▶ _TRY IT_
All records after this line are to be returned verbatim.

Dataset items
==========

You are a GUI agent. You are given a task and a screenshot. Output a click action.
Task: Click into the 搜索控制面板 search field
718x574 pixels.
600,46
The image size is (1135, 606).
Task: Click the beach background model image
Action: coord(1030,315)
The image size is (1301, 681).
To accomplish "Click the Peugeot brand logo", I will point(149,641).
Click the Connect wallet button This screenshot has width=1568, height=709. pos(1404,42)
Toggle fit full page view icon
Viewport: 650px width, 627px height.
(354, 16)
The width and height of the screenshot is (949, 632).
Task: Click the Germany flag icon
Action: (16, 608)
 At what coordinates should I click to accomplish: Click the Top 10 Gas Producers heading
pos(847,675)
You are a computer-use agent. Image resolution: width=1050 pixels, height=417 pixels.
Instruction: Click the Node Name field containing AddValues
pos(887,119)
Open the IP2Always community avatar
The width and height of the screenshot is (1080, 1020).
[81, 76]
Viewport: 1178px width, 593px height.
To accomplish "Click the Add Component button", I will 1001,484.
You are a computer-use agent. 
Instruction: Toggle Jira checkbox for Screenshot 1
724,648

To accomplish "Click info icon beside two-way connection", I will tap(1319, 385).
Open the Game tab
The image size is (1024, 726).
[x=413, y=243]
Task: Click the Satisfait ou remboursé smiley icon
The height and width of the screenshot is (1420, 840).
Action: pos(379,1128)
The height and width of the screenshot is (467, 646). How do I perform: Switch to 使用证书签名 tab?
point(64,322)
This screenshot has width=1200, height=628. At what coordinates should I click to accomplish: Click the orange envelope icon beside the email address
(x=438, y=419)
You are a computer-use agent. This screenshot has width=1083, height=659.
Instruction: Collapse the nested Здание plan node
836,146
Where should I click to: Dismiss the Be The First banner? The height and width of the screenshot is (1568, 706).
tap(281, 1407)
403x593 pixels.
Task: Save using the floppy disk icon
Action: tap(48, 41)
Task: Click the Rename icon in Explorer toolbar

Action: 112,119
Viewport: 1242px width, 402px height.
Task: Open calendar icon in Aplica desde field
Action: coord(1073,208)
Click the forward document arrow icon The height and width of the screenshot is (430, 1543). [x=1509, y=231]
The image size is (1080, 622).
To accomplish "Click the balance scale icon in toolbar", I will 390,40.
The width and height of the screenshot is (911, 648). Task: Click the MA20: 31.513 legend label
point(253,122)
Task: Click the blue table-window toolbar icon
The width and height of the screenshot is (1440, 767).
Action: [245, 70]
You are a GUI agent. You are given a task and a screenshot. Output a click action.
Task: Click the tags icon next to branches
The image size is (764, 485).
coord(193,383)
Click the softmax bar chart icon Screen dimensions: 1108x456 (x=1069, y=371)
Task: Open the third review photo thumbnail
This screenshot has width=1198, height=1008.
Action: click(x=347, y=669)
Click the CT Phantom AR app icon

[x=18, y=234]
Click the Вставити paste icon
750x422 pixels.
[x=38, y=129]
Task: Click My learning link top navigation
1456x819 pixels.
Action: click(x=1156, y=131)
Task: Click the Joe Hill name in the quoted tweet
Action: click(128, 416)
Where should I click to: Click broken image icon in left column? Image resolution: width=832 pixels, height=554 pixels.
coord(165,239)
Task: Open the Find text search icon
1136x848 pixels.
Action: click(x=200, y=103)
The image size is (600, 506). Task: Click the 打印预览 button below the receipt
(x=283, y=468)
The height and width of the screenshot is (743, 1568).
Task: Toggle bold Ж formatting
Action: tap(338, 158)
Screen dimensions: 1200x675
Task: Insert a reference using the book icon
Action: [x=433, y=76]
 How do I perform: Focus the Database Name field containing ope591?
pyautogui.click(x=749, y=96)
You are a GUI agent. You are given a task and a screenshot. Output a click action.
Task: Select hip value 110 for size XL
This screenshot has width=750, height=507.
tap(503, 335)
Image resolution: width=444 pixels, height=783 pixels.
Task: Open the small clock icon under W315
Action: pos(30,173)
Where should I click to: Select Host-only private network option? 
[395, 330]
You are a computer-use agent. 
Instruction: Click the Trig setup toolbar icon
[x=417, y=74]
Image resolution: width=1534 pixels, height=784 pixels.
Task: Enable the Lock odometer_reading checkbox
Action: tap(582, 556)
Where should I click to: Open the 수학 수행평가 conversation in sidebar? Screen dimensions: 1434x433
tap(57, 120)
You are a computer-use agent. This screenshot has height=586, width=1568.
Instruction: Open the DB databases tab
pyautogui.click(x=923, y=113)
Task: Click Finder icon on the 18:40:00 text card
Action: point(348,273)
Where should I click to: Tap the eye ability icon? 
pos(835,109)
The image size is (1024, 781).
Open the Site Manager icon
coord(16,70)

==========

▶ _TASK OUTPUT_
You are a GUI agent. You are given a task and a screenshot. Output a click action.
Task: Click into the 搜索控制面板 search field
718x574 pixels.
600,46
The image size is (1135, 606).
Task: Click the beach background model image
Action: coord(1030,315)
The image size is (1301, 681).
To accomplish "Click the Peugeot brand logo", I will point(149,641).
Click the Connect wallet button This screenshot has width=1568, height=709. pos(1404,42)
Toggle fit full page view icon
Viewport: 650px width, 627px height.
(354, 16)
The width and height of the screenshot is (949, 632).
Task: Click the Germany flag icon
Action: (16, 608)
 At what coordinates should I click to accomplish: Click the Top 10 Gas Producers heading
pos(847,675)
You are a computer-use agent. Image resolution: width=1050 pixels, height=417 pixels.
Instruction: Click the Node Name field containing AddValues
pos(887,119)
Open the IP2Always community avatar
The width and height of the screenshot is (1080, 1020).
[81, 76]
Viewport: 1178px width, 593px height.
To accomplish "Click the Add Component button", I will 1001,484.
You are a computer-use agent. 
Instruction: Toggle Jira checkbox for Screenshot 1
724,648

To accomplish "Click info icon beside two-way connection", I will tap(1319, 385).
Open the Game tab
The image size is (1024, 726).
[x=413, y=243]
Task: Click the Satisfait ou remboursé smiley icon
The height and width of the screenshot is (1420, 840).
Action: pos(379,1128)
The height and width of the screenshot is (467, 646). How do I perform: Switch to 使用证书签名 tab?
point(64,322)
This screenshot has width=1200, height=628. At what coordinates should I click to accomplish: Click the orange envelope icon beside the email address
(x=438, y=419)
You are a computer-use agent. This screenshot has width=1083, height=659.
Instruction: Collapse the nested Здание plan node
836,146
Where should I click to: Dismiss the Be The First banner? The height and width of the screenshot is (1568, 706).
tap(281, 1407)
403x593 pixels.
Task: Save using the floppy disk icon
Action: tap(48, 41)
Task: Click the Rename icon in Explorer toolbar

Action: 112,119
Viewport: 1242px width, 402px height.
Task: Open calendar icon in Aplica desde field
Action: coord(1073,208)
Click the forward document arrow icon The height and width of the screenshot is (430, 1543). [x=1509, y=231]
The image size is (1080, 622).
To accomplish "Click the balance scale icon in toolbar", I will 390,40.
The width and height of the screenshot is (911, 648). Task: Click the MA20: 31.513 legend label
point(253,122)
Task: Click the blue table-window toolbar icon
The width and height of the screenshot is (1440, 767).
Action: [245, 70]
You are a GUI agent. You are given a task and a screenshot. Output a click action.
Task: Click the tags icon next to branches
The image size is (764, 485).
coord(193,383)
Click the softmax bar chart icon Screen dimensions: 1108x456 (x=1069, y=371)
Task: Open the third review photo thumbnail
This screenshot has width=1198, height=1008.
Action: click(x=347, y=669)
Click the CT Phantom AR app icon

[x=18, y=234]
Click the Вставити paste icon
750x422 pixels.
[x=38, y=129]
Task: Click My learning link top navigation
1456x819 pixels.
Action: click(x=1156, y=131)
Task: Click the Joe Hill name in the quoted tweet
Action: click(128, 416)
Where should I click to: Click broken image icon in left column? Image resolution: width=832 pixels, height=554 pixels.
coord(165,239)
Task: Open the Find text search icon
1136x848 pixels.
Action: click(x=200, y=103)
The image size is (600, 506). Task: Click the 打印预览 button below the receipt
(x=283, y=468)
The height and width of the screenshot is (743, 1568).
Task: Toggle bold Ж formatting
Action: tap(338, 158)
Screen dimensions: 1200x675
Task: Insert a reference using the book icon
Action: [x=433, y=76]
 How do I perform: Focus the Database Name field containing ope591?
pyautogui.click(x=749, y=96)
You are a GUI agent. You are given a task and a screenshot. Output a click action.
Task: Select hip value 110 for size XL
This screenshot has width=750, height=507.
tap(503, 335)
Image resolution: width=444 pixels, height=783 pixels.
Task: Open the small clock icon under W315
Action: pos(30,173)
Where should I click to: Select Host-only private network option? 
[395, 330]
You are a computer-use agent. 
Instruction: Click the Trig setup toolbar icon
[x=417, y=74]
Image resolution: width=1534 pixels, height=784 pixels.
Task: Enable the Lock odometer_reading checkbox
Action: tap(582, 556)
Where should I click to: Open the 수학 수행평가 conversation in sidebar? Screen dimensions: 1434x433
tap(57, 120)
You are a computer-use agent. This screenshot has height=586, width=1568.
Instruction: Open the DB databases tab
pyautogui.click(x=923, y=113)
Task: Click Finder icon on the 18:40:00 text card
Action: point(348,273)
Where should I click to: Tap the eye ability icon? 
pos(835,109)
The image size is (1024, 781).
Open the Site Manager icon
coord(16,70)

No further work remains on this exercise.